### WORK REQUIRED
Write out each entry below exactly. Do not include the images.

### DATA FOR REVIEW
++++++

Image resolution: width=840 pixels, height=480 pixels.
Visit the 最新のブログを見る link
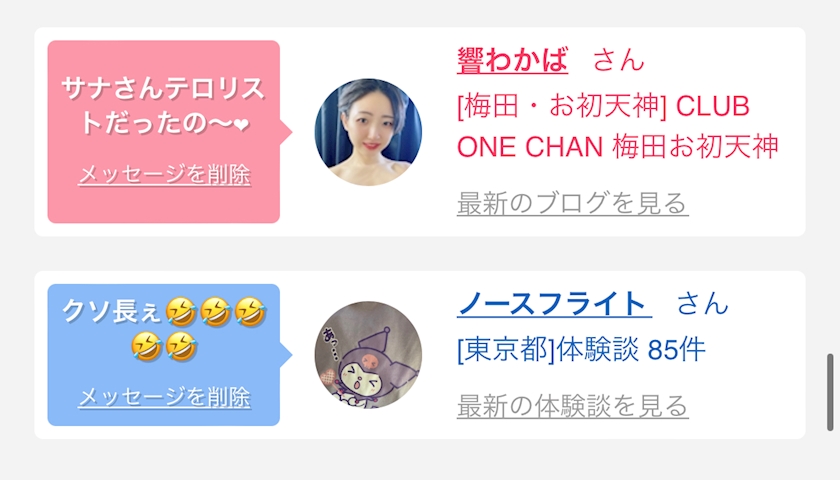[572, 204]
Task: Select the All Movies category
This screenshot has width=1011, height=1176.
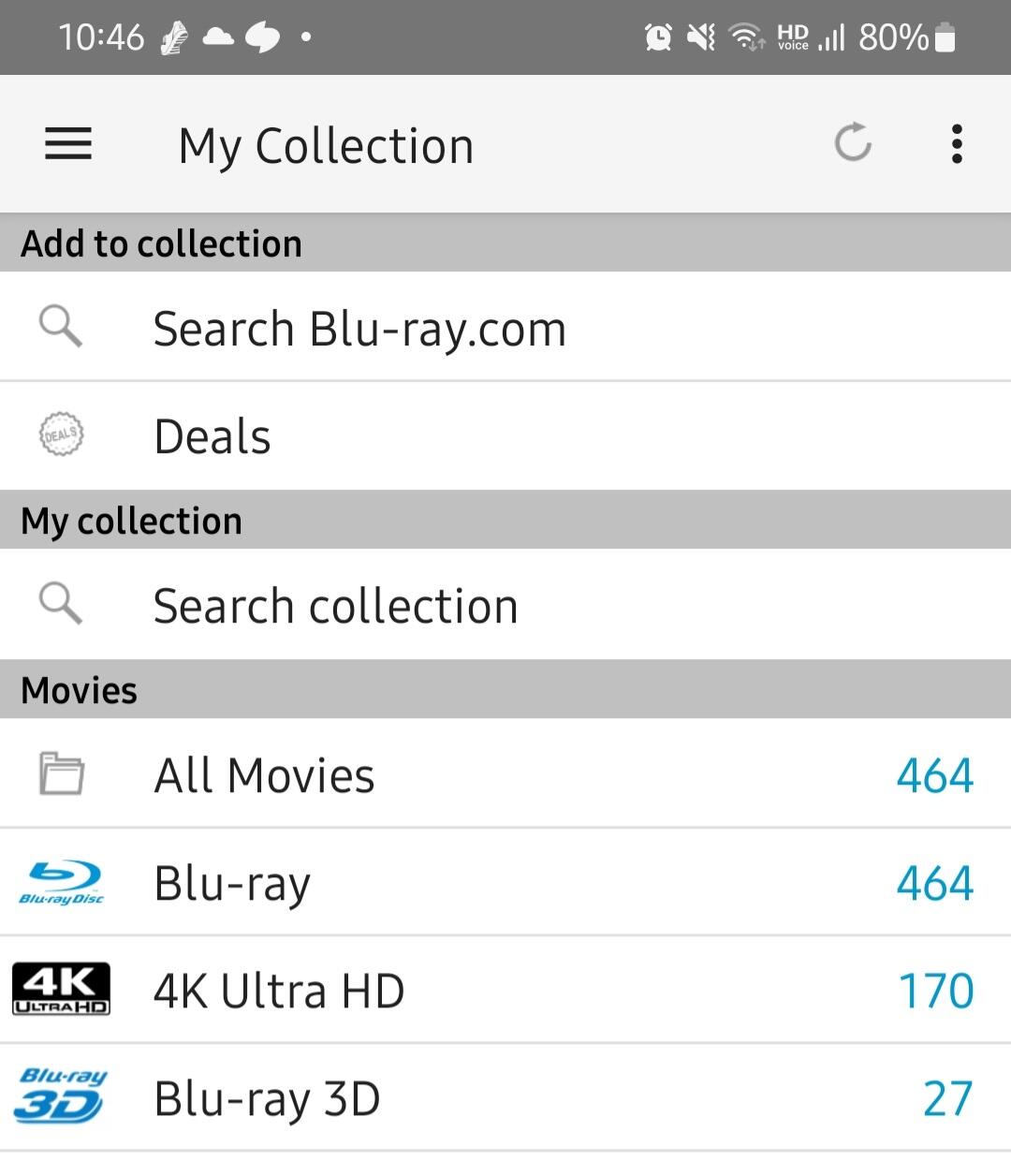Action: [506, 773]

++++++

### ANSWER TO THE PROBLEM
Image resolution: width=840 pixels, height=480 pixels.
Visit the 最新のブログを見る link
[572, 204]
Task: Select the All Movies category
This screenshot has width=1011, height=1176.
Action: [506, 773]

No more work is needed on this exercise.